I love the ones as slender as their
first slim volume of poems,
and I love the ones with the fullness of form
of their collected works.
I love the femininity of their free verse
and the sensuousness of their sonnets,
their proper but passionate parsing,
their wanton ways with words.
In reading their printed poems
I can imagine their graceful hands gliding,
feel them inscribing their verse and rhymes
on my parchment skin in India ink.
Daily I fall in love with poets pictured
posing on the covers of chapbooks,
prim or purposeful, pouting or pert.
They know the secrets of prosody
and I want them.
They have husbands and children and lovers
or all,
but are always pictured alone,
like Edna posing beneath that Magnolia tree
her first year at Vassar.
Daily I fall in love with poets;
I pull out one of their books:
one standing upright on the shelf,
or one leaning, provocatively,
against its neighbors,
but in the end I am invariably left hungry
for another poem, and always, always,
I arrive at the colophon
all too soon.
– Roy Beckemeyer
(Inpired by Elliot Fried’s “Daily I Fall In Love With Waitresses,” and Susan Thurston’s “Daily I fall In Love With Mechanics,” and dedicated to Edna St. Vincent Millay, Emily Dickinson, Elizabeth Barrett Browning, Sara Teasdale, and Christina Rossetti)
And here is my contribution, Roy. Thanks for sharing this and your blog.
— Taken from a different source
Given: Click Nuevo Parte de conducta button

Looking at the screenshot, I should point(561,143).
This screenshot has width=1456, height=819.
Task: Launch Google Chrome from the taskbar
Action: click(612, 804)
I enjoyed the other poems inspired by this on Sunday as well.
Mine took a bit of a differing slant with the title (memory issues!) and it still needs tweaking.
Everyday I Fall in Love
with a musician.
A quick thrust of his hips
gives me fits.
A purse of his lips
as he sings along
whether it is to his
song or someone else’s
draws me closer.
A musician pulls me in
unlike any other.
I get turned on watching
his fingers quick
as they move along
his guitar for one last
lick with a pick held in
those sensitive, athletic hands.
When his fingers move slow
playing with or without bow
along the strings
they bring me to my knees
with desire.
Everyday I fall in love
with a musician.
Late at night when the music
is quiet, I know I’ll be alright
until cords are heard again.
I’ll be humming his tune
crooning his croon
making space in my bed
for my pretend lover’s head.
Watching him walk away
with guitar strap slung over
his shoulder only makes me hotter.
Everyday I fall in love with a musician.